Tasks and exercises
(1) Edit the review excerpt starting with "For many decades, lung" and going on through "the surrounding tissue.", substituting "radiation therapy" for every occurrence of "radiotherapy".
(2) Answer these questions from the review excerpt:
(a) What proportion of NSCLC patients receive radiotherapy during their treatment?
(b) How many HDACs have been identified in humans?
(c) Which class of HDACs requires NAD+ as an essential cofactor?

Selected excerpt
=-=-=-=-=
For many decades, lung cancer has been the most common cancer and the leading cause of cancer death worldwide (1). Non-small-cell lung carcinoma (NSCLC) and small-cell lung carcinoma are the 2 primary types of lung cancer. In this review, we focus on NSCLC. Surgery, chemotherapy, and radiotherapy are the 3 primary treatment modalities for NSCLC. More than 50% of NSCLC patients receive radiotherapy (alone or in combination with chemotherapy or surgery) during their treatment (2). However, the intrinsic radiosensitivity of tumors and dose-limiting toxicity restrict the curative potential of radiotherapy (3, 4). Therefore, novel approaches are under investigation to selectively augment the effects of radiation on cancer cells while sparing the surrounding tissue.

We describe the rationale for using histone deacetylase inhibitors (HDACis) as radiosensitizers and the clinical evidence supporting the use of HDACis for the treatment of NSCLC. For this purpose, we searched PubMed, Web of Science, Medline, Embase, and Google Scholar databases. The search strategy included both MeSH terms and free-text words to increase the search sensitivity. The following search terms were used: “non-small cell lung cancer(s)/carcinoma(s)/NSCLC” and “HDACi(s)/HDAC inhibitor(s)/histone deacetylase inhibitor(s).”

Function and classification of HDACis

The nucleosome is the fundamental unit of chromatin and is composed of DNA wrapped around an octamer of histones H2A, H2B, H3, and H4 (5). These proteins are subject to several post-translational modifications, including acetylation, methylation, phosphorylation, and ubiquitination. Acetylation, the best studied post-translational protein modification, is regulated by the opposing action of histone deacetylases (HDACs) and histone acetyltransferases (6, 7). The HDACs catalyze the removal of the acetyl group from the lysine residues of histones, leading to local remodeling of chromatin and resulting in the formation of heterochromatin and the transcriptional silencing of genes (8). The HDACs exert parallel effects on nonhistone proteins to regulate gene expression, cell proliferation, cell migration, cell death, and angiogenesis (9, 10).

The 18 HDACs that have been identified in humans are divided into Classes I-IV (11). According to their similarity to analogous yeast proteins, Class I (HDACs 1, 2, 3, and 8), Class II (Class IIA: HDACs 4, 5, 7, and 9; Class IIb: HDACs 6 and 10), and Class IV (HDAC 11) are Zn2+-dependent, whereas Class III requires NAD+ as an essential cofactor (12-14).
=-=-=-=-=
Dataset entries
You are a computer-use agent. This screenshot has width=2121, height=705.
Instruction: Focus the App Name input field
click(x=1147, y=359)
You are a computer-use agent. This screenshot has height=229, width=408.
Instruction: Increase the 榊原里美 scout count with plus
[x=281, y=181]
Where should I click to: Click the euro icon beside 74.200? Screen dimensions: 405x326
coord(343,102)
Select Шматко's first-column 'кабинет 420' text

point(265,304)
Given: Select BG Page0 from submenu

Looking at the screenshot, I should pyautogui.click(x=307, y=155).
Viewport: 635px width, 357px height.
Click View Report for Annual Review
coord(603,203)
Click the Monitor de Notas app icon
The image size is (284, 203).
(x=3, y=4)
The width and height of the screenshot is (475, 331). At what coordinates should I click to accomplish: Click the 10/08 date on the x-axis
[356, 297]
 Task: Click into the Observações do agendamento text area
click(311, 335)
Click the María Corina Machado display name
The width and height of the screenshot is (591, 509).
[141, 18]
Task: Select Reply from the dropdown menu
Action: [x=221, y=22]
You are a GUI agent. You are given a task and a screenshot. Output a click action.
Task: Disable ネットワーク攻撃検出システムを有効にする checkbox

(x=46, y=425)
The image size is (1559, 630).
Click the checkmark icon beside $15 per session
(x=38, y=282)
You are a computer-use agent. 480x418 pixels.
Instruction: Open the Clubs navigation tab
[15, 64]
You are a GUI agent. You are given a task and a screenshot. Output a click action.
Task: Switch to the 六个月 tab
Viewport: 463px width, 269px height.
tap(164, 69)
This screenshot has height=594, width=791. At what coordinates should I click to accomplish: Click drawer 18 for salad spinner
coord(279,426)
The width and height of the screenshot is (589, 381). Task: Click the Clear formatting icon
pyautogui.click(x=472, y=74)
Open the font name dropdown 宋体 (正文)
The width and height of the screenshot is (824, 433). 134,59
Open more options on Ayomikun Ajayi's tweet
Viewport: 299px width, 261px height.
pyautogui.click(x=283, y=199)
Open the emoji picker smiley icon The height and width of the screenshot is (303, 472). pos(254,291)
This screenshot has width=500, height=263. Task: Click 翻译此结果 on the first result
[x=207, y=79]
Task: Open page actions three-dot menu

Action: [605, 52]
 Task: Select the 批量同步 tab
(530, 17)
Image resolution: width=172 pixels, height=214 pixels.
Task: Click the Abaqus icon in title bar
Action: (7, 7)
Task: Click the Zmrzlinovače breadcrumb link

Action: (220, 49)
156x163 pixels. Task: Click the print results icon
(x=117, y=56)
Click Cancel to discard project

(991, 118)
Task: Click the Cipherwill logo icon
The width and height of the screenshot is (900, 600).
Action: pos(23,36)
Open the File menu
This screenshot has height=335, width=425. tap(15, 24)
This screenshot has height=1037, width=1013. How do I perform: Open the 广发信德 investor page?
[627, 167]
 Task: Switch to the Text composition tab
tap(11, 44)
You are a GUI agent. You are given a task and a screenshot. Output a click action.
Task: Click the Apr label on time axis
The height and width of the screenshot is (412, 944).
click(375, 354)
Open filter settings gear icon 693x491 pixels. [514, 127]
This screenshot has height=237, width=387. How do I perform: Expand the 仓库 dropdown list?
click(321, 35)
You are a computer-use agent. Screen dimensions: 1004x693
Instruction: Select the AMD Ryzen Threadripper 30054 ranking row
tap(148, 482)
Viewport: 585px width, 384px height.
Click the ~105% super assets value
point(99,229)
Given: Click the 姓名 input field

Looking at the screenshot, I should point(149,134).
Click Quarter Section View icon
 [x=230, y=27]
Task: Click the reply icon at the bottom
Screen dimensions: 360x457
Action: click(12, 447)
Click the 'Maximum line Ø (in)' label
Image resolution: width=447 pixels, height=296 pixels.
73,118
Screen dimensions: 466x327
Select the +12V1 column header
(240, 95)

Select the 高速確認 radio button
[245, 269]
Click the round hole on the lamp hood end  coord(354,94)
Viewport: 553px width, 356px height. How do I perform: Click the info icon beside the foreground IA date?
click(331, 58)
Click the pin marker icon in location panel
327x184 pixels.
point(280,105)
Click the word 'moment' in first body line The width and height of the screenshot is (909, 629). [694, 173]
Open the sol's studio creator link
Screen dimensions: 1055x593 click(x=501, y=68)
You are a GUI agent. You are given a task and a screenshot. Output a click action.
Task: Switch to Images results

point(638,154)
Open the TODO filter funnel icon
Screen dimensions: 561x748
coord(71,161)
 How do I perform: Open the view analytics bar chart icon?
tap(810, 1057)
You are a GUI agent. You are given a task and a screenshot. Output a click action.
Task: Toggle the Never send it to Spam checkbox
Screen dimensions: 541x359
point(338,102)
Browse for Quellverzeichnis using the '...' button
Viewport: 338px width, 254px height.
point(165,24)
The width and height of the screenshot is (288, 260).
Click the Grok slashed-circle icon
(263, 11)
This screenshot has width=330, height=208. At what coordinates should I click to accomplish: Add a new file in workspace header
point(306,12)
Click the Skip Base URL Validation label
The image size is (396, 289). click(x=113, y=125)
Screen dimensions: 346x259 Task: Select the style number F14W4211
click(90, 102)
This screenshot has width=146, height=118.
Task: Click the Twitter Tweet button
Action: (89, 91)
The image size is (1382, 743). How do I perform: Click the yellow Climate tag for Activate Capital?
=-=-=-=-=
Answers to this exercise
(1)
For many decades, lung cancer has been the most common cancer and the leading cause of cancer death worldwide (1). Non-small-cell lung carcinoma (NSCLC) and small-cell lung carcinoma are the 2 primary types of lung cancer. In this review, we focus on NSCLC. Surgery, chemotherapy, and radiation therapy are the 3 primary treatment modalities for NSCLC. More than 50% of NSCLC patients receive radiation therapy (alone or in combination with chemotherapy or surgery) during their treatment (2). However, the intrinsic radiosensitivity of tumors and dose-limiting toxicity restrict the curative potential of radiation therapy (3, 4). Therefore, novel approaches are under investigation to selectively augment the effects of radiation on cancer cells while sparing the surrounding tissue.

(2)
(a) More than 50%.
(b) 18.
(c) Class III.